Introduction

Historian Craig Steven Wilder, author of Ebony and Ivy: Race, Slavery, and the Troubled History of America’s Universities, spoke at Washington College in 2017. Asked by a student in the audience how we might go about studying our own connections to slavery, Wilder replied, simply tell the truth.

This project represents our efforts to do just that.

 

The Hidden History of Enslavement at Washington College

At Washington College we hear a lot about our benefactor George Washington, and our founder the Reverend William Smith. But what about Primus, the boy Smith claimed as his property in Maryland, then uprooted from his home when Smith returned to Pennsylvania? Or Charlotte, the slave of Visitors and Governors Treasurer Joseph Wickes, who was hired out to serve President Timothy Clowes?
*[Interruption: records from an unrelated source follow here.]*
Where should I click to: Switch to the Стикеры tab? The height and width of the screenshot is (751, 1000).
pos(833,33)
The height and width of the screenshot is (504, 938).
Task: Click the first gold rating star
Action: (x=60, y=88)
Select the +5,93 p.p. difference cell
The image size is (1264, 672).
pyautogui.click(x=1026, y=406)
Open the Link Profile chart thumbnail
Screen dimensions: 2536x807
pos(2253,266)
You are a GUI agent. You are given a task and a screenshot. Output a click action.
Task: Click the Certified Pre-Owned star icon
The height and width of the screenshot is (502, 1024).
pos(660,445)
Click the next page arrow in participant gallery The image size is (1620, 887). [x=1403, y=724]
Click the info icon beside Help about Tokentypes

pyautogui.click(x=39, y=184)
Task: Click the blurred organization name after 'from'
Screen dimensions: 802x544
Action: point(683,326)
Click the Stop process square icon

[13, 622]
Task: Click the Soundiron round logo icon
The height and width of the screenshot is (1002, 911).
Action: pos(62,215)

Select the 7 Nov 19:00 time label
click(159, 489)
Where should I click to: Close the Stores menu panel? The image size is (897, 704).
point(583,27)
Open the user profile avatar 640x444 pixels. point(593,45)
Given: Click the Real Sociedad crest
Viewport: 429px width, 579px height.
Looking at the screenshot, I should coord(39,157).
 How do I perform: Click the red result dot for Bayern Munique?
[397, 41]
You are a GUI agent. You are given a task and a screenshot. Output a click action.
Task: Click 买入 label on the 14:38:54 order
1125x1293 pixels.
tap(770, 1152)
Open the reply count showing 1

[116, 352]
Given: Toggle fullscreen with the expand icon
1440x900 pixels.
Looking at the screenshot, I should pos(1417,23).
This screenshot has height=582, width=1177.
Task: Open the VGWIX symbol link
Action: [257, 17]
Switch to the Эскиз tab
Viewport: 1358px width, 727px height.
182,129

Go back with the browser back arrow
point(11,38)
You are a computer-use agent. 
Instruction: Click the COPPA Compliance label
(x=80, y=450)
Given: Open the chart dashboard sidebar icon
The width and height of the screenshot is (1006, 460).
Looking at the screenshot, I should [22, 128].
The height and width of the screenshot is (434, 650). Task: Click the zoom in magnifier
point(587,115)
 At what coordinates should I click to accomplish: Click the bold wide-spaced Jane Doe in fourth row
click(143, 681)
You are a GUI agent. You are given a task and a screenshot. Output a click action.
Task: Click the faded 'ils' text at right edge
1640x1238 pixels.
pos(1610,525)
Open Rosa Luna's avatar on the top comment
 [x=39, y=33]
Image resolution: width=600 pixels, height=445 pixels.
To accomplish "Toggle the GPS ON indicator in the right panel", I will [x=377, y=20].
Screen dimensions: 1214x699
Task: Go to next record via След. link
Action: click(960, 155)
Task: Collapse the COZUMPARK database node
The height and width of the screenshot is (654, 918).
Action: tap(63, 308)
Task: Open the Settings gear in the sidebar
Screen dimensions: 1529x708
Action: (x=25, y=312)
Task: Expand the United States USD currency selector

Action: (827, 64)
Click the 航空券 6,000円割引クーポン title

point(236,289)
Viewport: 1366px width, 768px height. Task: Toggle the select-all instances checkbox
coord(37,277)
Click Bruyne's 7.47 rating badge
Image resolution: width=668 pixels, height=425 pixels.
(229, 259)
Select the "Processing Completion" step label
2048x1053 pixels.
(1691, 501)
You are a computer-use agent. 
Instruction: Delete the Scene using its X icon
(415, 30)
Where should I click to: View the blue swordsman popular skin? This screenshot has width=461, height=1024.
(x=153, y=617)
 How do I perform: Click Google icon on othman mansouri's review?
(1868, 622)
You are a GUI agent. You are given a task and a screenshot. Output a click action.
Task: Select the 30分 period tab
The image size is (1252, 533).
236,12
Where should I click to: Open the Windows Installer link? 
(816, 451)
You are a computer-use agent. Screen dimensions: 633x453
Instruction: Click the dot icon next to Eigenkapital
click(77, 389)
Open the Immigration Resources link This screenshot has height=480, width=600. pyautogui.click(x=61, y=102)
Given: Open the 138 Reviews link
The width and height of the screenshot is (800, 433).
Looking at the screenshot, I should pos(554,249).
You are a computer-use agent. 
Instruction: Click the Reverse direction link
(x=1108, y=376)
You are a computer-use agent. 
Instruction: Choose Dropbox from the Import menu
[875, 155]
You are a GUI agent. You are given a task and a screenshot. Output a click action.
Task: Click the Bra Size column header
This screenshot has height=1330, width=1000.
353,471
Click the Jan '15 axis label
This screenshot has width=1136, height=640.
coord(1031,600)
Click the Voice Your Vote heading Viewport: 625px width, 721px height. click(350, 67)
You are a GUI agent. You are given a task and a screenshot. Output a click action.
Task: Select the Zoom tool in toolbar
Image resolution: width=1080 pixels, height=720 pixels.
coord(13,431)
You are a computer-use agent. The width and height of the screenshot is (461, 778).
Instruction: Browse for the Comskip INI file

What of Harriet Shephard, enslaved by Board member George W. T. Perkins, who escaped with her five children, and told Philadelphia Underground Railroad workers that she had not been “used kind”? Or Jim, Harriet, Emory, and Juliana, four children under the age of fifteen, advertised for sale to pay their master’s debt to the College in 1845?

The Team

Since January, 2018, a rotating team of undergraduate student researchers have been working with Professor of History Dr. Carol Wilson to uncover the hidden history of enslavement at Washington College, to tell the stories of the enslaved people who made the College’s survival possible.